Tudo Sobre Rescisão de Contrato de Trabalho
Entenda o conceito de rescisão trabalhista, os diferentes tipos de desligamento e quais são os direitos do trabalhador em cada situação.
A rescisão trabalhista é o ato formal de encerrar a relação de emprego entre uma empresa e um colaborador. É o momento em que se liquidam as obrigações financeiras e legais acumuladas durante a vigência do contrato.
Dependendo de quem toma a iniciativa e do motivo, as verbas rescisórias mudam drasticamente. Entender essas modalidades é vital para o planejamento de carreira e financeiro.
Demissão Sem Justa Causa
É a modalidade mais vantajosa para o trabalhador em termos financeiros. Ocorre quando a empresa decide desligar o funcionário por motivos administrativos ou econômicos, sem falha grave do colaborador.

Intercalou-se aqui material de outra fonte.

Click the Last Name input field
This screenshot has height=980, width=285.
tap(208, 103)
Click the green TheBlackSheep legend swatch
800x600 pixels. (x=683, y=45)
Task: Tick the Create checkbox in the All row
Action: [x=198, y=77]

Dá direito a todas as verbas: saldo de salário, aviso prévio, férias, 13º, saque do FGTS, multa de 40% e seguro-desemprego.
Pedido de Demissão pelo Funcionário
Quando o trabalhador decide sair por conta própria. Nesse caso, ele perde o direito ao saque do FGTS, à multa de 40% e ao seguro-desemprego.
O funcionário deve cumprir o aviso prévio ou indenizar a empresa, caso contrário, o valor pode ser descontado da rescisão.
Demissão por Justa Causa
Ocorre quando o funcionário comete uma falta grave (prevista no Art. 482 da CLT). É a punição máxima. O trabalhador recebe apenas o saldo de salário e as férias vencidas (se houver). Perde todos os outros direitos.
Rescisão por Comum Acordo
Introduzida pela Reforma Trabalhista de 2017, permite que empresa e empregado entrem em consenso para o desligamento.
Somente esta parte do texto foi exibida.